## PROVIDED INFORMATION

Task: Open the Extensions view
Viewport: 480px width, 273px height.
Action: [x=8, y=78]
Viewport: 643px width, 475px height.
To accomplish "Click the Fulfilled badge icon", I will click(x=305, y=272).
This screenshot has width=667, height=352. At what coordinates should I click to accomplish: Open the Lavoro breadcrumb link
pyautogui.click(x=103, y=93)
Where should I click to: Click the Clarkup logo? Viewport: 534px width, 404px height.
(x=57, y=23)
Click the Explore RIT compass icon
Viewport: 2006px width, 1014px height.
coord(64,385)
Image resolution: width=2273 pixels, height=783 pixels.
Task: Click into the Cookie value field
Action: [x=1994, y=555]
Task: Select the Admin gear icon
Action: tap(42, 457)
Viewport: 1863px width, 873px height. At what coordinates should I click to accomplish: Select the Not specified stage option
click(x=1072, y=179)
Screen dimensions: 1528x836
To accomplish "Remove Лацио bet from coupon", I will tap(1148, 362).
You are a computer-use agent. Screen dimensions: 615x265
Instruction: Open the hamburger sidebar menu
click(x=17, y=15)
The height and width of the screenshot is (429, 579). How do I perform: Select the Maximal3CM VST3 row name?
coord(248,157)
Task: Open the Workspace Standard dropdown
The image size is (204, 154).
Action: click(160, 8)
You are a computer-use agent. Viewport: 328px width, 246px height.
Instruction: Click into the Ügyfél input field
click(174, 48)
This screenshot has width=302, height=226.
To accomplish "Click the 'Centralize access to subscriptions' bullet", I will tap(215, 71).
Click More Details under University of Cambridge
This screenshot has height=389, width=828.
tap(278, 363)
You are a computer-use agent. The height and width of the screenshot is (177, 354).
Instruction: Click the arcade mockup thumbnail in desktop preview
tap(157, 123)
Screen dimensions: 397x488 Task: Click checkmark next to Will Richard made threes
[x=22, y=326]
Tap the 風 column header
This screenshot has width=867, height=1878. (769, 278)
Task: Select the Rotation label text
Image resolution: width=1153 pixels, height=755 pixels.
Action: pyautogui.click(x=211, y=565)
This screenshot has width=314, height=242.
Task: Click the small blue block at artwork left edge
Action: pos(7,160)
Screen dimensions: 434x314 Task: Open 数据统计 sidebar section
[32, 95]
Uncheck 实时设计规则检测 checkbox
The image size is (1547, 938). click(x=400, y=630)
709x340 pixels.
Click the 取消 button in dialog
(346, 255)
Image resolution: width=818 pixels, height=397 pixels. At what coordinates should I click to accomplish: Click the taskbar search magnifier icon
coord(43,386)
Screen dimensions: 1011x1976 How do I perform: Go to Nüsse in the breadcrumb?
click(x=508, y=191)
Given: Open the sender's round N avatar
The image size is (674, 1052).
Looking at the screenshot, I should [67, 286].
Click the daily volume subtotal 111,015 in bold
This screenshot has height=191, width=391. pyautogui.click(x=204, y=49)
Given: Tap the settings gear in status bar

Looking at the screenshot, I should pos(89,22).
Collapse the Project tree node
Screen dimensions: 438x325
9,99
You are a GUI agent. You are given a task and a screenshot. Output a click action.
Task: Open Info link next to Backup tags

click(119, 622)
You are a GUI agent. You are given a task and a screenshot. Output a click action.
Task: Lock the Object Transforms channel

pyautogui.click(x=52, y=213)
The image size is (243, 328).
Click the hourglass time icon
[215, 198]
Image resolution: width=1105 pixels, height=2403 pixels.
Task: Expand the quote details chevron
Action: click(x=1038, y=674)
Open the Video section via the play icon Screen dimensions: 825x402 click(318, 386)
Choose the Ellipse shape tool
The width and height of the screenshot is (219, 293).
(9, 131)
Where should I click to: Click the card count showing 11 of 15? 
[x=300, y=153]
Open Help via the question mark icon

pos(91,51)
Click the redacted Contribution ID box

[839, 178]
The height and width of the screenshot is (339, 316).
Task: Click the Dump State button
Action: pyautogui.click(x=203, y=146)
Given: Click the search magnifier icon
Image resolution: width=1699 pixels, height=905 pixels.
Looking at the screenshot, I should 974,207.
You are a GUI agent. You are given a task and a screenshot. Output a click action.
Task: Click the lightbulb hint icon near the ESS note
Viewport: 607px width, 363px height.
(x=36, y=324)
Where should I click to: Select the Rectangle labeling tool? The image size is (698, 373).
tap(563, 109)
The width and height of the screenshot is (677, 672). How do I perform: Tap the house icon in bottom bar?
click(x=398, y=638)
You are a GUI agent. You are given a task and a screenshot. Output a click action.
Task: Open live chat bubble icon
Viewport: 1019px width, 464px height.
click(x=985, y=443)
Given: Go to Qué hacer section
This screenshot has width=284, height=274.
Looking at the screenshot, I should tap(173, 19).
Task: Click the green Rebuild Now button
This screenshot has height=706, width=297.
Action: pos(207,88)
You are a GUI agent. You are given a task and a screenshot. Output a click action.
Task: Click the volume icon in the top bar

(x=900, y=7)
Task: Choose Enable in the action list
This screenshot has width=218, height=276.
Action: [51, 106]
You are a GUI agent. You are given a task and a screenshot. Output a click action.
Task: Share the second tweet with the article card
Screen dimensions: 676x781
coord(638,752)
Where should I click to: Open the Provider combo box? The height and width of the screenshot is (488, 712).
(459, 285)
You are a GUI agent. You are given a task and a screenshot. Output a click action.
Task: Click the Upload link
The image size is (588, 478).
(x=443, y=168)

## BRIEF
Could you copy each line from the listing that has the word "computer" in it?

## OUTPUT OF THE EXERCISE
You are a computer-use agent. Screen dimensions: 615x265
You are a computer-use agent. Viewport: 328px width, 246px height.
You are a computer-use agent. The height and width of the screenshot is (177, 354).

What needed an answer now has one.